HR Tech Primer: Introduction to Recruitment

Dec 16th, 2023
startup


HRs have a diverse set of functions such as overlooking compensation and benefits, managing talent, recruiting, compliance, employee learning and upskilling, well being etc. Recruitment in itself is a complex multi-touchpoint process that starts with recruitment marketing (i.e building a brand to attract candidates) and ends onboarding selected candidates. The pipeline between these steps can be partitioned into two broad categories.

Sourcing

The first step of recruitment is to get a list of candidates to evaluate for a role. For companies that are sought-after or prestigious in their domain (for benefits or other reasons) receive a lot of interest from candidates on their careers page. This refers to inbound candidates. A better way of getting inbound candidates is to post the job on LinkedIn or other job boards and wait for candidates to apply. These sourcing platforms also allow you to find candidates by applying filters relevant for your jobs and then reaching out to these candidates. This set of candidates are outbound candidates. Note here that these candidates have not shown direct interest in your job so the response expected here is lower than inbound.

Thus the most widely known solutions for sourcing are job boards such as Naukri, Indeed, LinkedIn, Foundit etc. They have a large database of candidates from which you can find source candidates for almost every role out there.

What are some other solutions that fall under sourcing and how do they differentiate themselves?

Job boards targeting a segment - Job board for blue collar workers (Apna), job board for internships (Internshala), job board for startup jobs (Wellfound/Angellist, YC), job boards focusing only on tech talent (Cutshort, Param.ai, Dice.com, HackerRank, HackerEarth etc)

Other solutions I have encountered include sourcing candidates from their github contributions etc.

Assessment

Once you have the candidates the next part is to evaluate them to identity top candidates.
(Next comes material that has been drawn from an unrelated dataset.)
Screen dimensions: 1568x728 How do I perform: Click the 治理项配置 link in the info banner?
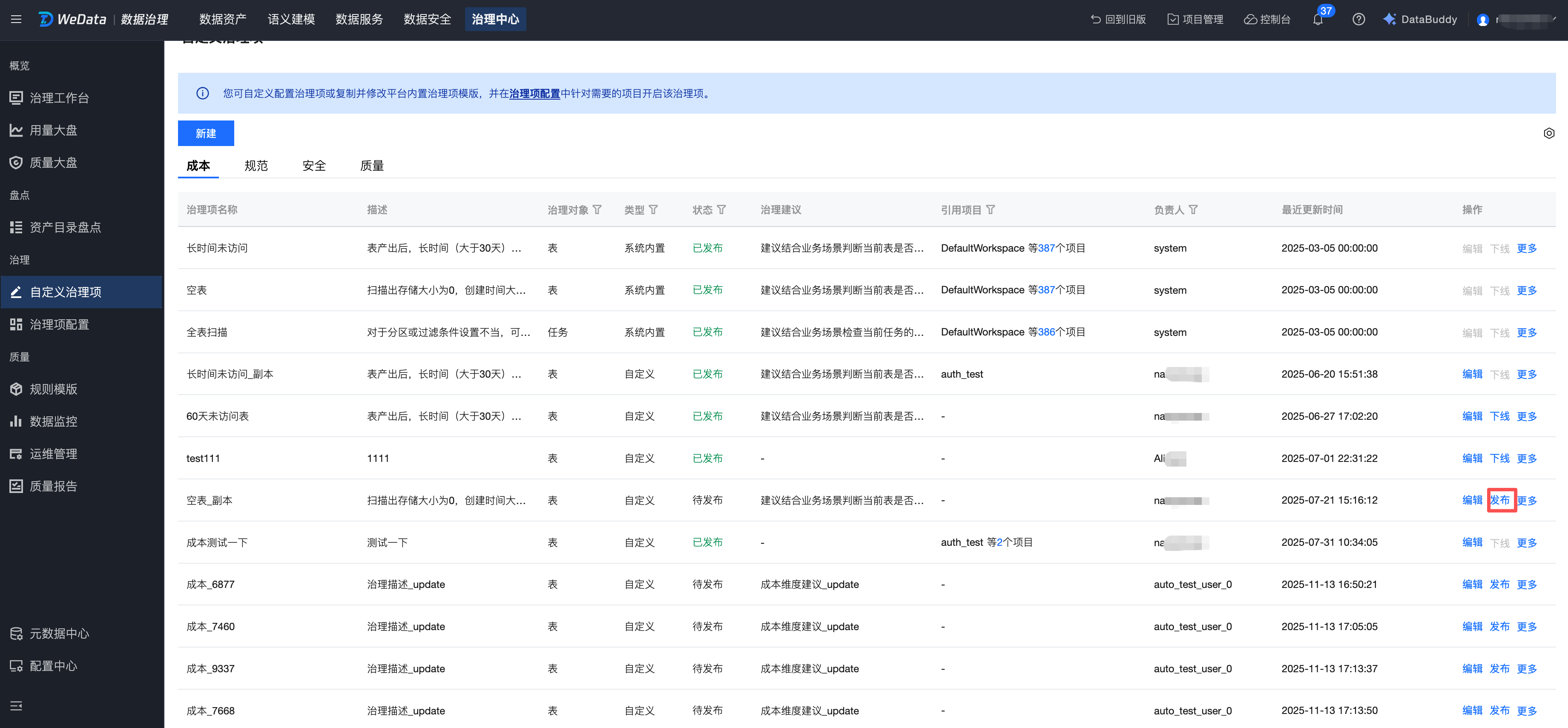coord(534,94)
Evaluating candidates can further be broken down into

  1. Screening - Through CVs or a screening call
  2. L2 / L3 rounds with Hiring manager
  3. Cultural fit round with HR

The above process is very variable depending on the company. For tech roles, there is often a coding round before L2/L3 round. For senior roles in tech, there is a System Design round. Some companies give out assignments to complete (for example design roles) for screening.

In this bucket there are plethora of solutions in the market for – conducting coding rounds (HackerRank, HackerEarth etc.), conducting MCQ quizzes (TestGorilla, TestDome), audio/video recorded questions (Hirevue) or video interviews (Babblebots). Most of these platforms also include personality and aptitude assessment as part of their library.

These are not the only solutions and we’ll cover in more details the different solutions that exist in the market in the next post.

So which step is more important sourcing or assessment?

Depends on the company in context. Companies like Google or Microsoft receive millions of applications every year so they need not worry about sourcing. For them assessing candidates is very crucial (and they are willing to spend a lot of money on it). For companies not receiving inbound interest, sourcing becomes of utmost importance, afterall the quality of top candidates depends on the sourced pool and assessment only serves to discover the quality within the pool. (bad sourcing leads to bad top candidates). It also depends on the hiring budget or the role (which is related to the salary of the role). Tech roles have a higher budget, so companies will be willing to spend money on coding rounds (which are costly). For low-end salary roles, companies might not use any solution and resort to recruiters making calls and interviewing directly.